In Europe, Off Road was released on March 20 for the PS2 and PSP. The PC version was released in Europe the following day, followed by a European release for the Wii on August 15.

In the United States, the game was released as Ford Racing Off Road on July 29 for the PS2 and PSP, followed by a Wii release on September 16. The PC version was released on September 18.

==Reception==

According to Metacritic, the game received "generally unfavorable reviews".

GameZone wrote about the PC version: "In the end Ford Racing: Off Road is a decent racing title that does what it should - offer a fun racing gameplay experience. It doesn't excel at offering a ton of features or incredible visuals, but then again it doesn't need to. There are plenty of gamers out there just looking for a fun racing game to play for a few minutes a day and Ford Racing fits the bill". Sam Bishop of IGN reviewed the PC and PS2 versions. Bishop praised the graphics but criticized the poor controls, the similar game modes, and the music and limited sound effects. Bishop wrote: "With the more serious sims now delivering literally hundreds of cars, the allure of having a handful of different makes from the same manufacturer isn't nearly as strong".

PC PowerPlay wrote: "Even without the numerous glitches and bugs the underlying game is so poorly realised that we find it hard to recommend this to even the most die-hard of Ford fans". Official PlayStation 2 Magazine-UK wrote that the PSP version "lacks the spark of passion or layer of imagination that would have made it stand out". For the PS2 version, the magazine wrote that "it's too slow, too ugly and too pricey for what it is".
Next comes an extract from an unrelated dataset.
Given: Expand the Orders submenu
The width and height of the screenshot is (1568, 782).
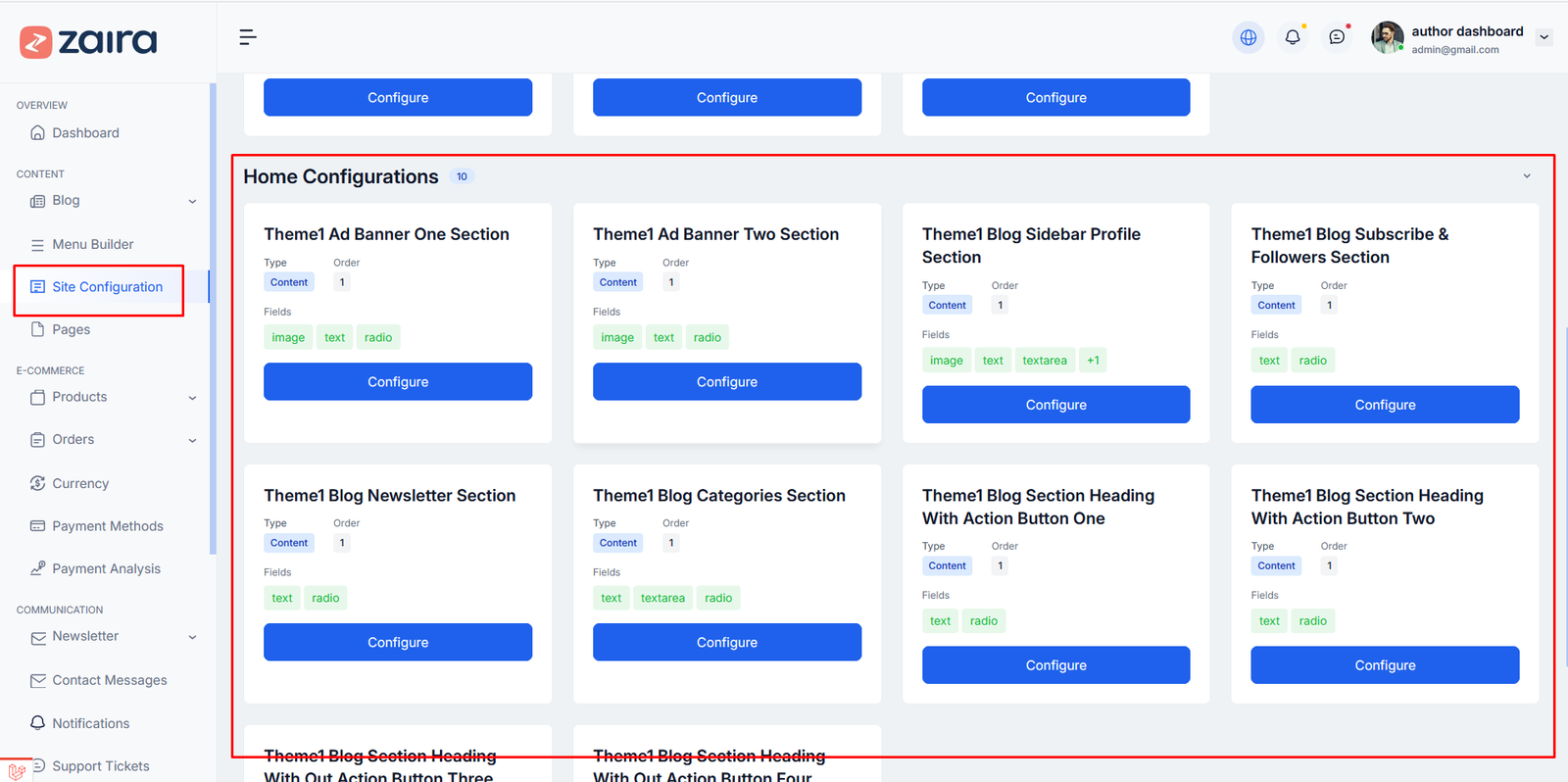Looking at the screenshot, I should [x=192, y=440].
Dave Harrison of Pocket Gamer reviewed the PSP version. Harrison criticized the race tracks and the artificial intelligence (AI) of the "dumb and overly aggressive" rival drivers, and wrote: "The reason it's hard to be positive about Off Road is that even when it works and there are no gripes as such, it's still a horribly average experience, almost as though there's been a concerted effort to produce mediocrity".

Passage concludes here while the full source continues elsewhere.